SNAP is the main nutrition program in the United States. In 2017, SNAP provided 42 million people nationwide, including 684,000 Marylanders, with assistance that helped them to put food on their table, and fill the gap between having enough to eat and going hungry. SNAP recipients include children, seniors, people with disabilities, low-wage workers, and many more. In addition to the immediate positive effects of SNAP, research shows that the program improves long-term health and education outcomes for recipients, particularly children.

The main change proposed in the farm bill is the addition of the work requirements for SNAP recipients. The provisions require people aged 18 to 59, who are not pregnant and do not have children under age 6, to work or participate in a job training program at least 20 hours per week. If they fail to meet these requirements, they will lose their food assistance.

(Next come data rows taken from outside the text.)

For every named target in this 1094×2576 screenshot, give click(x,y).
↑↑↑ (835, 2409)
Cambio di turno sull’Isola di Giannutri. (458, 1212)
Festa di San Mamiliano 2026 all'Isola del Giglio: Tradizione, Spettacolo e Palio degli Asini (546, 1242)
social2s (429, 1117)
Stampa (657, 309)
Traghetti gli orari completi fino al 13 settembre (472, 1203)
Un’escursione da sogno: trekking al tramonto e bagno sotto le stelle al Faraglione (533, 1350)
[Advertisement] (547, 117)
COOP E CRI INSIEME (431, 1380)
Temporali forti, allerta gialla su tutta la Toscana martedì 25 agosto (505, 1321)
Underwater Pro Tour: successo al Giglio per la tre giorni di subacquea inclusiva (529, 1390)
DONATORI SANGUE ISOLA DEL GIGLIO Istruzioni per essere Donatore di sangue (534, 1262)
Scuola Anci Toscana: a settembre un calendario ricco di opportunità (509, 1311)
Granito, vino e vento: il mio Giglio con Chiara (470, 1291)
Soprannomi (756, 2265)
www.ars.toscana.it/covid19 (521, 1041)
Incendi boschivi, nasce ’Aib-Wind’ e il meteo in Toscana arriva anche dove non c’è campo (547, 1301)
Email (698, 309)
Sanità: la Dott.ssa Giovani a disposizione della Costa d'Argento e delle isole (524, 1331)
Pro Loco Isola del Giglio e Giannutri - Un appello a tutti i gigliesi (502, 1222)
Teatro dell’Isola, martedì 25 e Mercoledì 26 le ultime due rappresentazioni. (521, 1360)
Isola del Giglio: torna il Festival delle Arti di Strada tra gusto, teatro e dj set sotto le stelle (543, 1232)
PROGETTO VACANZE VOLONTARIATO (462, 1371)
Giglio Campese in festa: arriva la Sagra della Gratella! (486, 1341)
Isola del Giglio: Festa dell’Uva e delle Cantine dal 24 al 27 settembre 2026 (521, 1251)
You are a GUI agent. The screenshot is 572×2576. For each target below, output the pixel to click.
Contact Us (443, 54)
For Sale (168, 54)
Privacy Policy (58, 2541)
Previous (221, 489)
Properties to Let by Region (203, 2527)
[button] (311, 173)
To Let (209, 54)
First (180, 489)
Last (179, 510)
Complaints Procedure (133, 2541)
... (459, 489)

These new work requirements impose both administrative and financial burdens on states. Under the proposed work requirements, states would need to create massive tracking systems to document SNAP participation for millions of people. To fund this new administrative requirement, the plan would use a portion of the resulting savings from benefit enhancements, which are deducted in determining a household’s benefit level. The net effect of these provisions result in a budget cut that will either decrease benefit amounts or drop a substantial number of people from the program. Redirecting funding from helping people get the food they need to paperwork is a waste of resources that actively prevents people from finding and keeping work.

More importantly, SNAP already has work requirements. Working-age adults receiving SNAP are expected to search for and accept work. Adults without dependent children can only receive benefi­ts for 3 months out of every three years if they are not working or participating in work-like activities for at least 20 hours per week. Among Maryland SNAP participants who are working age and do not have a disability, 74 percent are working or looking for work. Enacting stricter work requirements is unnecessary.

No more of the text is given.